近現代史研究家で一燈園資料館「香倉院」勤務、
里見日本文化学研究所客員研究員の宮田昌明氏が
京都大学に提出した学位論文
『英米世界秩序と東アジアにおける日本ー中国をめぐる協調と相克』
(錦正社)。
最近の広告にはこんな紹介が。
「大東亜戦争肯定論の新拠点。
英米中ソはじめ世界各国を緻密に分析、
20世紀前半の世界情勢を描写する新たな歴史観を提起する!」と。
以前から気になっていた。
でも未読。
ところが、最近刊行された筒井清忠氏編
『昭和史講義ー最新研究で見る戦争への道』を読んで驚いた。
同講義は、第1講から15講まで、テーマごとに専門家が分担執筆し、
それぞれ担当者が推薦する参考文献が挙げられている。
その第1、3、7講で、
重複して宮田氏の著書が参考文献に取り上げられ、
一様に極めて高く評価されているのだ。
「19世紀末から日中戦争開始直前までの東アジア国際関係史を、
関係各国の内情にまで踏み込んで分析した極めて緻密な実証研究。
厳密な史料批判に基づいているが、
ややオーバーと思われる表現もある」
(第1講。帝京大学専任講師、渡邉公太氏)
「近代における日本の東アジア戦略を国際的視点から解明した大作」
(第3講。

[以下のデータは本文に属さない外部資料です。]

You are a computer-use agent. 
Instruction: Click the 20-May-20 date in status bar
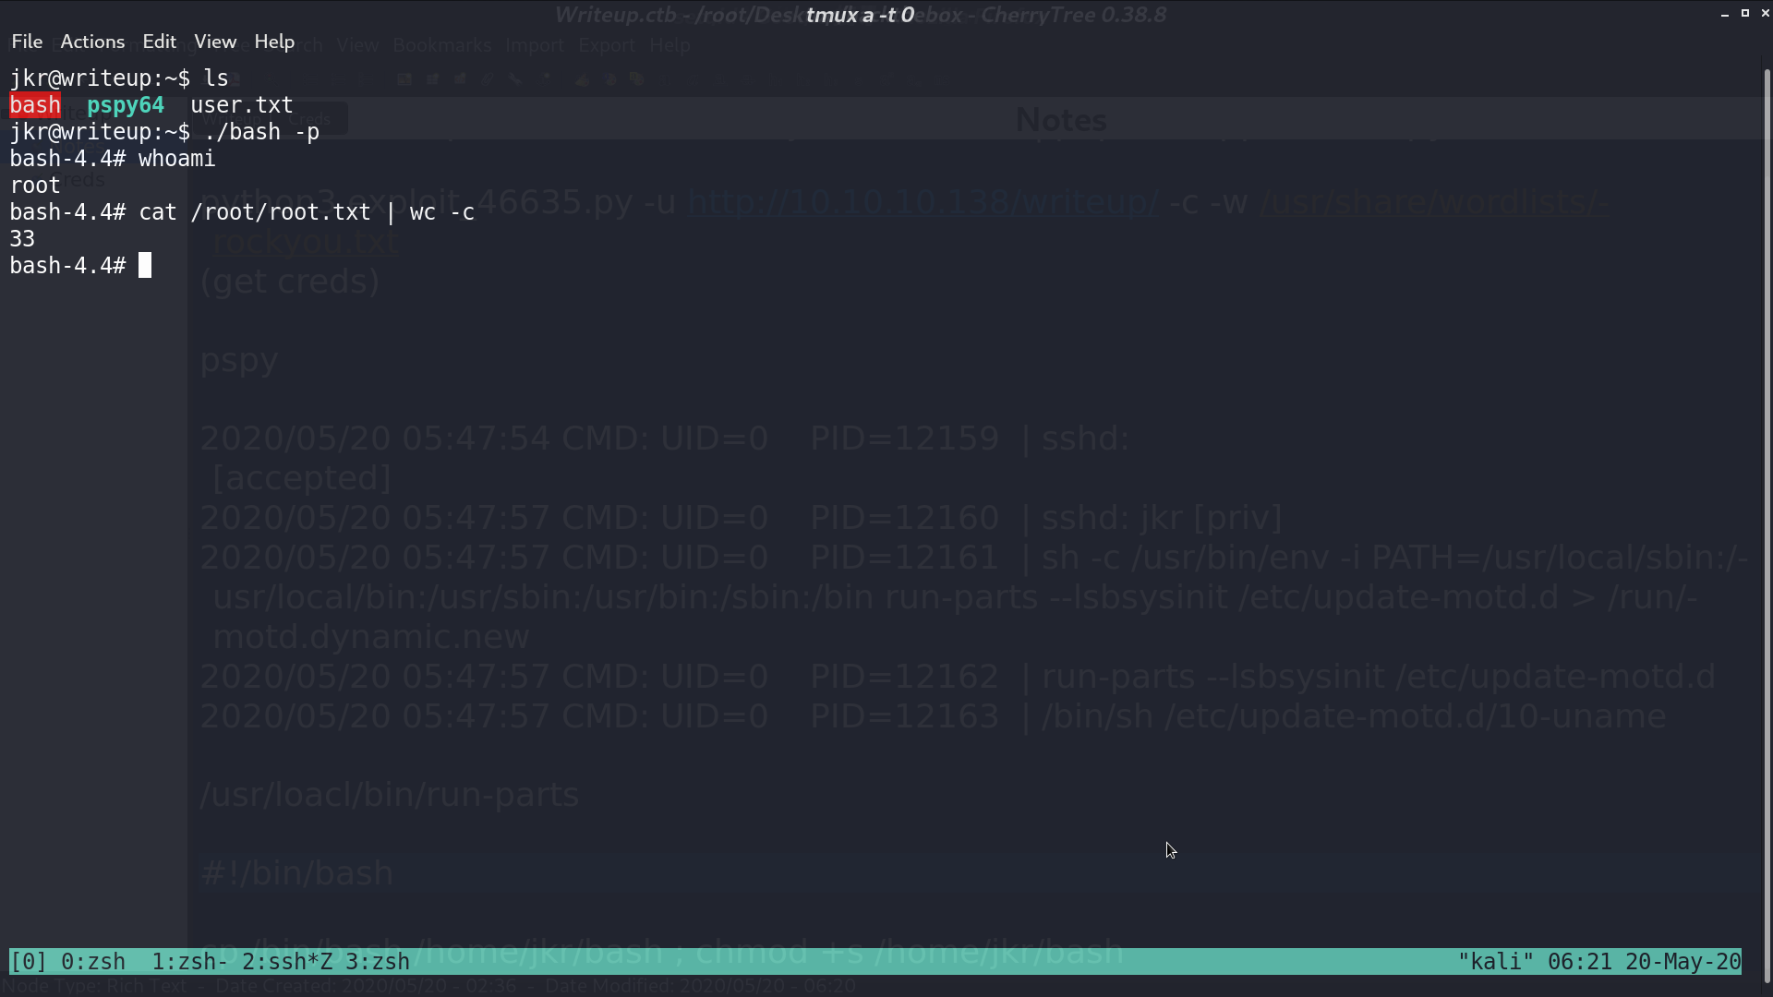click(x=1683, y=962)
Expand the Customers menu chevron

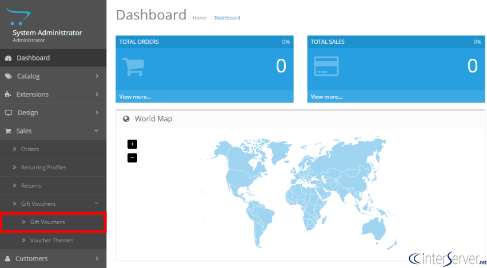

敬愛大学教授・放送大学客員教授、家近亮子氏)
「昭和の陸軍史研究としてよいものがない中、例外的に優れた研究。
実証的根拠の乏しい書物が横行している中、
それらを的確に批判している。
今日まず読まれるべき書である。
ただ、批判の言辞の中にはやや行き過ぎが感じられる
箇所がないではない」
(第7講。帝京大学教授・同文学部長・東京財団上席研究員、
筒井清忠氏)
ーといった具合。
本書中、こんな破格の扱いは、他に例がない。
宮田氏の本は900ページ近い大著ながら、やはり読むべきか。
「緻密な実証研究」とか「厳密な史料批判」「例外的に優れた研究」
などと評価される一方で、
「ややオーバーと思われる表現もある」とか、
「やや行き過ぎが感じられる箇所がないではない」
とたしなめられているのも、かえって好感が持てる。